Governance refers to the institutional and traditional frameworks that allow a nation’s supreme powers to be enforced [28]. These institutions and traditions comprise the nation’s procedures to elect, monitor, and re-elect governments, the government’s capacity to judiciously formulate and implement prudent actions, the condition of institutional bodies that govern economic and social interconnections, and citizens’ respect for the authorities. Moreover, political stability and the fight against corruption invariably favor regionalism. In reality, conformance to groups of well-selected governments would facilitate a stable and sound regulatory framework and macroeconomic policies that motivate investors [27]. According to Ederington et al. [80], the rule of law supports environmental protection and attracts FDI and trade. Studies have demonstrated that institutional development, expediting compliance with laws, and minimizing corruption may reduce a nation’s risk of CO2 emissions and boost the attractiveness of FDI [81,82]. Notwithstanding, limited studies have investigated the role of governance in the connection between CO2 emissions and FDI [61].

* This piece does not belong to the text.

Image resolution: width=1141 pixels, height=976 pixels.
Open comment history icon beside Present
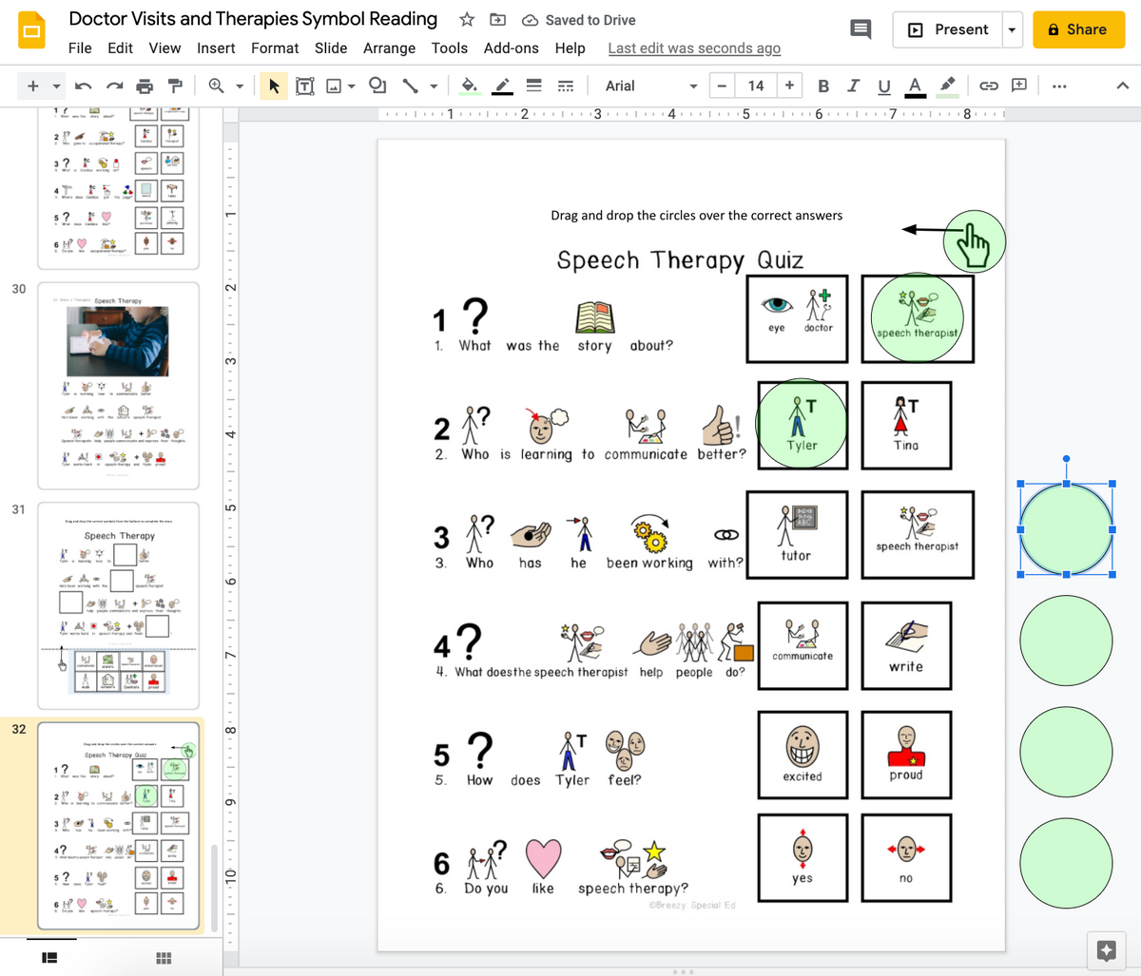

Governance is an essential element that positively facilitates and regulates the activities of FDI and TOUR to reduce CO2 emissions [61,83,84,85,86]. Governance ensures that a country’s resources are used efficiently by providing those activities geared toward economic productivity and can sustain environmental quality processes. Governance also strengthens access to tourism and FDI by implementing decarbonization measures [87,88,89]. As a result, this study posits that governance helps strengthen or lessen the interdependence of tourism, FDI, and CO2 emissions. Thus, researchers have applied several indicators in measuring governance functions in FDI inflows, economic prosperity, and CO2 emissions in diverse jurisdictions. This study employs governance (GOV) indicators comprising governance effectiveness, political stability, the rule of law, regulatory quality, the voice of accountability, and control of corruption for analysis [27,28,29]. According to the above development, it is evident that researchers have not paid great attention to the functions of governance in successfully implementing decarbonization policies that ensure zero emissions from FDI. Therefore, the authors of this research hypothesize that effective governance may play a significant part in regulating the reduction in CO2 emissions.